At Williams lake, with my family, I lived in the moment of past, present, and future -- and I felt that I could have lived within that moment for eternity.
Before my family and I returned to our hike down the mountain, I was distinctly aware that I was experiencing time not sequentially, in a series of moments, but static, in only one moment. One undefinable moment, as if time was stilled; or, set aside for us to witness and to breath and to play by the clear, barely stirring lake surrounded by mature alpine trees and multi-million year old rock with grayish faces as young and as old as the latest freeze-thaw cycle. I knew that I was experiencing a unique state of mind and soul and an awareness to the fundamental natural laws of being. And, sadly, while my family and I were living that moment, I knew that what we were experiencing would end...and end all too soon.

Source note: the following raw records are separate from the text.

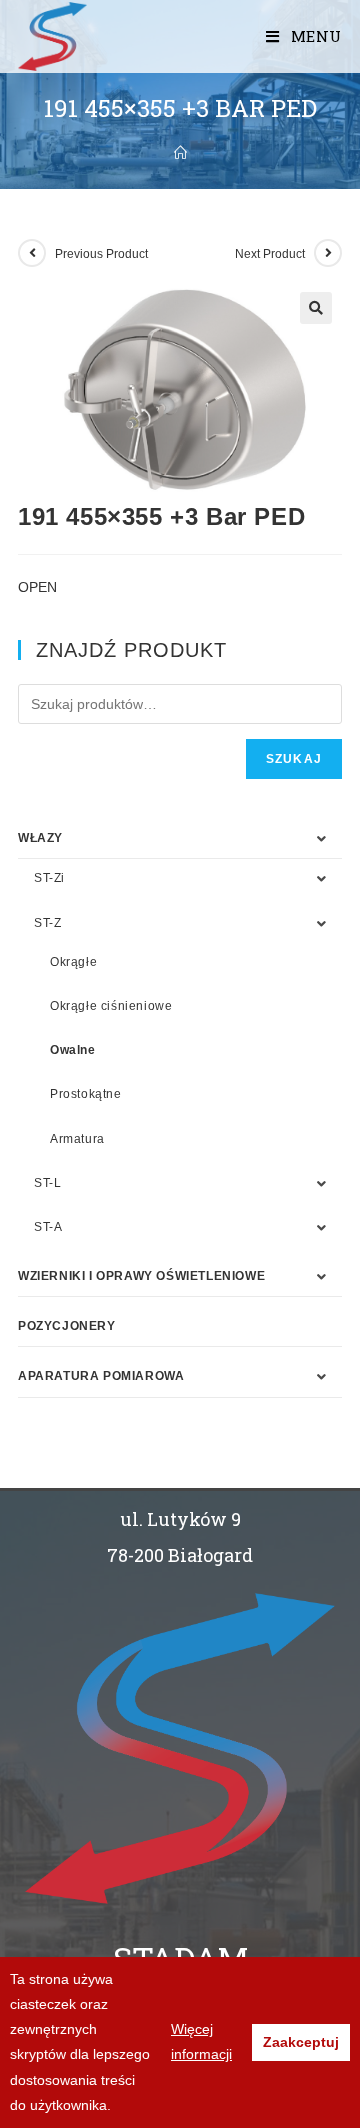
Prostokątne (86, 1094)
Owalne (73, 1050)
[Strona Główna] (180, 153)
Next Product (270, 254)
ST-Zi (49, 878)
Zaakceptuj (301, 2042)
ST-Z (47, 923)
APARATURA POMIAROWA (101, 1376)
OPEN (37, 587)
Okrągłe (73, 962)
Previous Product (101, 254)
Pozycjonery (67, 1326)
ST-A (48, 1227)
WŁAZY (40, 838)
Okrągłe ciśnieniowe (111, 1006)
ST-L (47, 1183)
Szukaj (294, 759)
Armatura (77, 1139)
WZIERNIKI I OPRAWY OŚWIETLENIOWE (141, 1276)
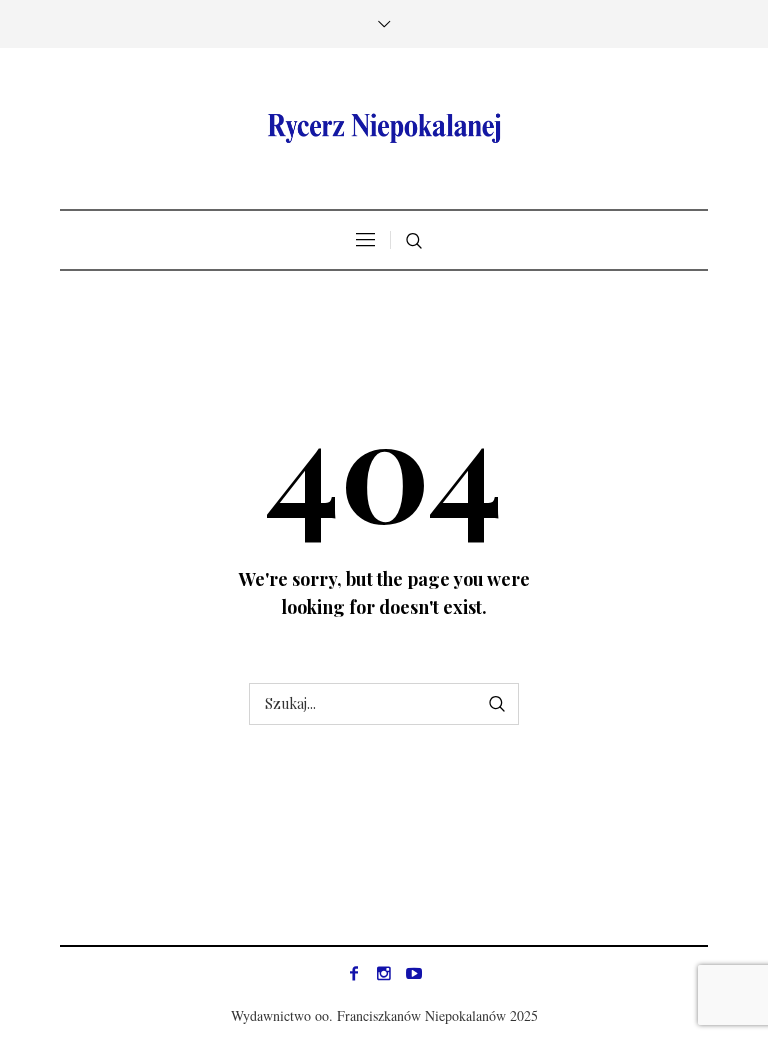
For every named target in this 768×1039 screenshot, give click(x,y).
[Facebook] (354, 973)
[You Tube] (414, 973)
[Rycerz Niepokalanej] (384, 128)
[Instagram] (384, 973)
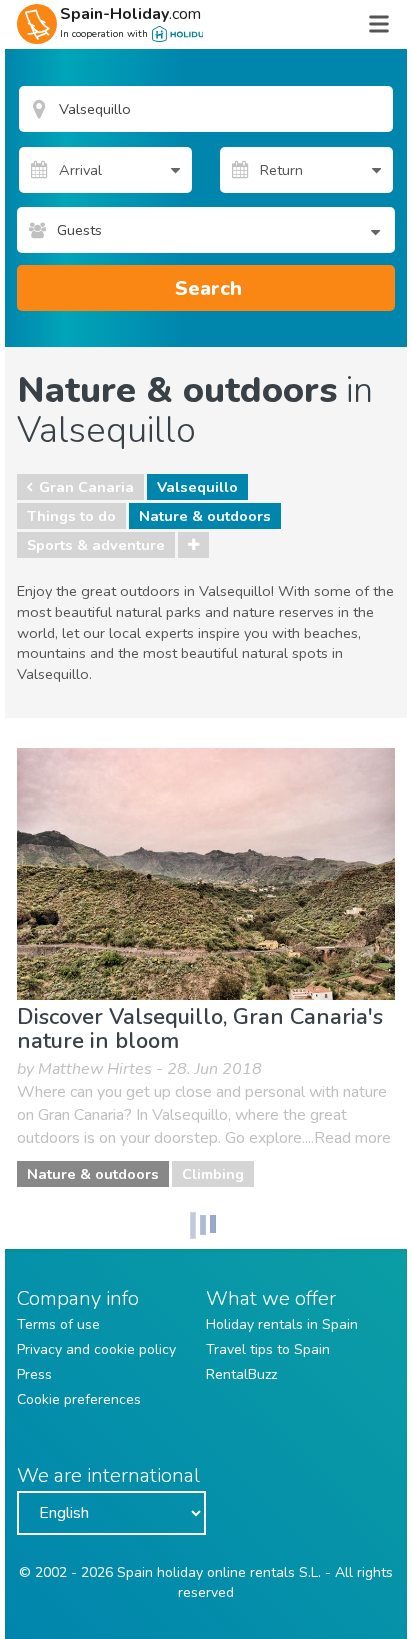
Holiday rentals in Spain (282, 1324)
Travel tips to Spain (268, 1349)
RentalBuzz (241, 1374)
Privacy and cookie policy (96, 1349)
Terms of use (58, 1324)
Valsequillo (197, 487)
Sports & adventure (96, 545)
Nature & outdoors (205, 516)
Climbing (213, 1174)
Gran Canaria (86, 487)
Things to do (71, 516)
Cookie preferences (79, 1399)
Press (34, 1374)
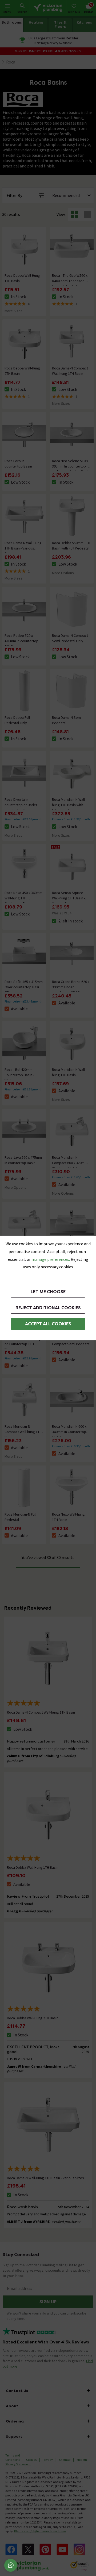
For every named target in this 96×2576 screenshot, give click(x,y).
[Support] (10, 2565)
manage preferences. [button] (50, 1259)
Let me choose (48, 1292)
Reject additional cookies (48, 1308)
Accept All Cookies (48, 1324)
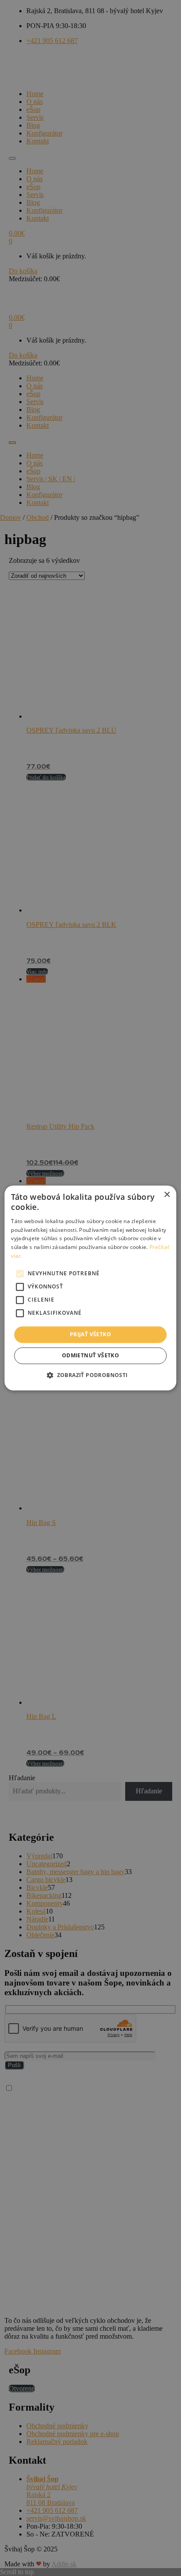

The hike down the mountain was full of longing for that one moment spent at Williams lake.
I heard no sound but Earth's silence that always fell into place between the muffled chatter of my family. I felt no breeze but the air passing in and out of my lungs. I felt the warm grass wear I sat next to the lake's shore, and I worried about crushing some precious species of life. I felt the sun on my head, though I felt the chill, too -- a kind of painless death, but without the sadness of loss -- when the clouds crossed over and buried us in darkness. I felt the ceasing of heat, rather than the dilution of it, in the lake's water, too, when I dipped my left hand in its clear glass as if to prove the lake was real.
When this was a sea.
When we return home.
When the Pterosaur glided.
When our house is sold.
When salt choked the crustacean.
When we find alien life.
When I am buried.
When the mountain crumbles.
When they return here.
When the air swells.
When they are elderly.
When the sun swells.
When all is dust.
When all is dust.
This audible silence. These thoughts. This moment of truth. These thoughts.
Some would feel blessed. Some would feel God’s presence. I felt everything, and all in a moment of knowing the expanse of the reality across time, from the primordial to the collapse of existence; an understanding that this moment is unique, and it will end, and it will end all too soon.
Will I ever have such moments again? I can’t know. What I do know is when my family and I were hiking back to our car some 2 miles away and 1700 feet downhill, I knew that I was leaving something behind, and that something was us; a moment of experience I can never re-capture so definitively. My family and I did dwell forever in a moment, and that moment is now recorded in the memory of a mountain in the middle of a high plain New Mexico desert.
Life became ordinary again for me once we reached the parking lot, though life should never be so.